Because inadvertently revealing financial information risks the safety and the financial interests of users, and because it is relatively straight forward to selectively disclose information, we will assume that the need for privacy is self evident. It follows the lack of widespread use is due to technical barriers, lack of education, and market failure, among other reasons. In other words, a vast majority of users would benefit from resistance to dragnet surveillance by nation level adversaries, as well as confidentiality from counterparties which may present a concern for targeted attacks. The threat of a targeted attack by a nation level adversary is more serious and likely imposes unreasonable costs for more users, but this too should be considered because usage of privacy technology is positive sum.
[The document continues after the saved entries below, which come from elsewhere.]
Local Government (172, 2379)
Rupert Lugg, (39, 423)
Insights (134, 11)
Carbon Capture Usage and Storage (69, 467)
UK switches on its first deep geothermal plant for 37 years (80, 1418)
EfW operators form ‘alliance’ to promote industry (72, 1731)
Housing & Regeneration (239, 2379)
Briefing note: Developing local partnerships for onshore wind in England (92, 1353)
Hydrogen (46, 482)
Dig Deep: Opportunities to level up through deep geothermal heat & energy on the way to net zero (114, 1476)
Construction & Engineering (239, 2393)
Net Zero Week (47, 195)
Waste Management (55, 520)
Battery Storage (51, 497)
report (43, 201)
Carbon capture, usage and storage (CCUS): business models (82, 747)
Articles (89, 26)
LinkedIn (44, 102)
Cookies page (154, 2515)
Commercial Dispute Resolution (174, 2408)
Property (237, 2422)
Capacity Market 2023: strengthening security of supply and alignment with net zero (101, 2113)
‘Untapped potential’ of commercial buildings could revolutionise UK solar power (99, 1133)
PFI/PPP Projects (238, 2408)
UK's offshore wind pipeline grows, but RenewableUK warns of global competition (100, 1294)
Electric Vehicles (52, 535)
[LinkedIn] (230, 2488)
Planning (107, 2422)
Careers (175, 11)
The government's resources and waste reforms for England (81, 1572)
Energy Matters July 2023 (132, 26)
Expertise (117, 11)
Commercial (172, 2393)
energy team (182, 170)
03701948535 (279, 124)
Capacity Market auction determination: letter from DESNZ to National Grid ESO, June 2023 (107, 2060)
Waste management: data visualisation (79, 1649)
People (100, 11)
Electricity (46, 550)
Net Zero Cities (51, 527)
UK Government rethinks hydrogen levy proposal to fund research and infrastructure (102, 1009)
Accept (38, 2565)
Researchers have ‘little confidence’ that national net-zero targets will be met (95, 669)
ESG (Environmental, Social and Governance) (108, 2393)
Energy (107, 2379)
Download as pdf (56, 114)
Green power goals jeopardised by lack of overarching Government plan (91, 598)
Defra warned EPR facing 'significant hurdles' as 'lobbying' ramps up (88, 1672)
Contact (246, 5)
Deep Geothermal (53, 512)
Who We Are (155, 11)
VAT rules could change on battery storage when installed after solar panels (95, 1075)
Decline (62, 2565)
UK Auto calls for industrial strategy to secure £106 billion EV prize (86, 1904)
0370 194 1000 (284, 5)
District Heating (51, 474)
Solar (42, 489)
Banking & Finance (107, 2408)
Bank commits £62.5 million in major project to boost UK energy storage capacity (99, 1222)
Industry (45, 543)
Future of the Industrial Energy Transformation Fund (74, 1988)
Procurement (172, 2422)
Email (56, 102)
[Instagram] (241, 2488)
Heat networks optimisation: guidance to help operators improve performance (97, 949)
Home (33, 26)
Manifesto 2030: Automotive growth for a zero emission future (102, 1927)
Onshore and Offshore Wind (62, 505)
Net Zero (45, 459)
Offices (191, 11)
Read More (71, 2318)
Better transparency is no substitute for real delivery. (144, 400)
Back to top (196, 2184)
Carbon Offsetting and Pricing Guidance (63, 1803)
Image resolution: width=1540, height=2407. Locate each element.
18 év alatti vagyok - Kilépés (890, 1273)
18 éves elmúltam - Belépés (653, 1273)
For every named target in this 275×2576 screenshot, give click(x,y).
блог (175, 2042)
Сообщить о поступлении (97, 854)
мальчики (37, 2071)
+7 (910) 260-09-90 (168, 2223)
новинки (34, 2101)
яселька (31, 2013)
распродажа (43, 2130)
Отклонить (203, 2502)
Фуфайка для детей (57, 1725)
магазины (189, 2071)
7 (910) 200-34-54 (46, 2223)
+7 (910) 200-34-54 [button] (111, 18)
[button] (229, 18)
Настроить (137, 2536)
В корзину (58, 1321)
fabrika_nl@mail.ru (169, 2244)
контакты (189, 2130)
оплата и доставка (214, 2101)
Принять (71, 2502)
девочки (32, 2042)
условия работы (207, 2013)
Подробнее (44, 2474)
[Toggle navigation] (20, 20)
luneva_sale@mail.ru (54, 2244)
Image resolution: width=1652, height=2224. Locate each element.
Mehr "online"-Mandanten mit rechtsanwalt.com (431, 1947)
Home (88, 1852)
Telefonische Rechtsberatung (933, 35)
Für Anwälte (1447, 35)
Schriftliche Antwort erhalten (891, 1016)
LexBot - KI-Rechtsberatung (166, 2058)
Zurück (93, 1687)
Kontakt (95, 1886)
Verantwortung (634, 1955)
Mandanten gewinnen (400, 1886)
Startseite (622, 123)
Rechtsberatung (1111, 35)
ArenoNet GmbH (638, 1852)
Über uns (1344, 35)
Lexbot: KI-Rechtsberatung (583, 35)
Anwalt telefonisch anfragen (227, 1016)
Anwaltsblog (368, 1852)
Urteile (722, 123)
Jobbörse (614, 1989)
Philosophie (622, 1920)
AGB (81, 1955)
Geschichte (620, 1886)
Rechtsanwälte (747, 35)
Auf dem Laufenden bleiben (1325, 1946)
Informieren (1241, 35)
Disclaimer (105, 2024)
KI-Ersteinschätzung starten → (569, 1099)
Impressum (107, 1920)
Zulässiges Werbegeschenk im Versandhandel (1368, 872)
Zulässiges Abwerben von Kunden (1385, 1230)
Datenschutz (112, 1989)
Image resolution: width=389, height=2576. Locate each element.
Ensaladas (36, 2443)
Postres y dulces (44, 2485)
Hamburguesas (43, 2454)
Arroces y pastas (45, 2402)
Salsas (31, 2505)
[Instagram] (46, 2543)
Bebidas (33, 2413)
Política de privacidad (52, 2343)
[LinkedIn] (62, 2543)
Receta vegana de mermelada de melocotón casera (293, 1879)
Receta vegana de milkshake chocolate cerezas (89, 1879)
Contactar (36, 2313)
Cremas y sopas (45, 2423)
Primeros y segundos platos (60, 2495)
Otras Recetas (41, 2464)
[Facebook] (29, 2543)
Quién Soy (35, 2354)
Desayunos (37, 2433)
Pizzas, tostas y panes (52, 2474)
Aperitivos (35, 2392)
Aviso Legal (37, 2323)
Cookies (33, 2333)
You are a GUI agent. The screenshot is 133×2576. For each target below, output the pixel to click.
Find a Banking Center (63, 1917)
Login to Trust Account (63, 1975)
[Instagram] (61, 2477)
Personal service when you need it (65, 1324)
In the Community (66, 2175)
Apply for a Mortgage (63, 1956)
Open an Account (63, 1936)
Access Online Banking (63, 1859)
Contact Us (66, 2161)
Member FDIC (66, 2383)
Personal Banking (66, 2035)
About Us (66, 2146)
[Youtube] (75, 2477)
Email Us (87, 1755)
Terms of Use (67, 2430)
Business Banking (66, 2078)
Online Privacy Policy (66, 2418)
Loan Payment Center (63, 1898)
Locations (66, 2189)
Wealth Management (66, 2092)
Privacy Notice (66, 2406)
Depending on the user's threat model, different tools may be employed with varying costs and delays required in order to afford users the ability to transact privately under some adverserial assumptions. The goal of this study is to better understand the tradeoffs which are available or possible and facilitate comparative analysis.

Footnotes:

More commonly a mining pool.

The block rewards consist of the fees and the initial block subsidy, which is where sats enter circulation in the first place

Blocks may include any valid transaction, but relayed transactions generally must also conform to standardness rules which introduce some additional constraints.

⁴

Witness data is not included in the txid hash, as indicated by the name Segregated Witness. This allows transactions that only contain SegWit inputs to have a known txid before they are signed. Knowing the txid in advance makes it possible to prepare and sign dependent transactions ahead of time, before authorizing a whole set of possible outcomes with the final signature on the initial transaction.

⁵

Virtual bytes can be thought of as \(\lfloor\frac{\textrm{weight units} + 3}{4}\rfloor\), where literal bytes of data are counted as either 1 or 4 weight units depending on what they represent, witness data only counts as 1 and is therefore effectively discounted.

⁶

BIP 340 signatures as used by Taproot inputs have a constant size.

⁷

Note that this feerate will not be the same as the transaction's final feerate, because the overhead of the data shared by all inputs and outputs must also be taken into account, and because some input types' weight is not constant.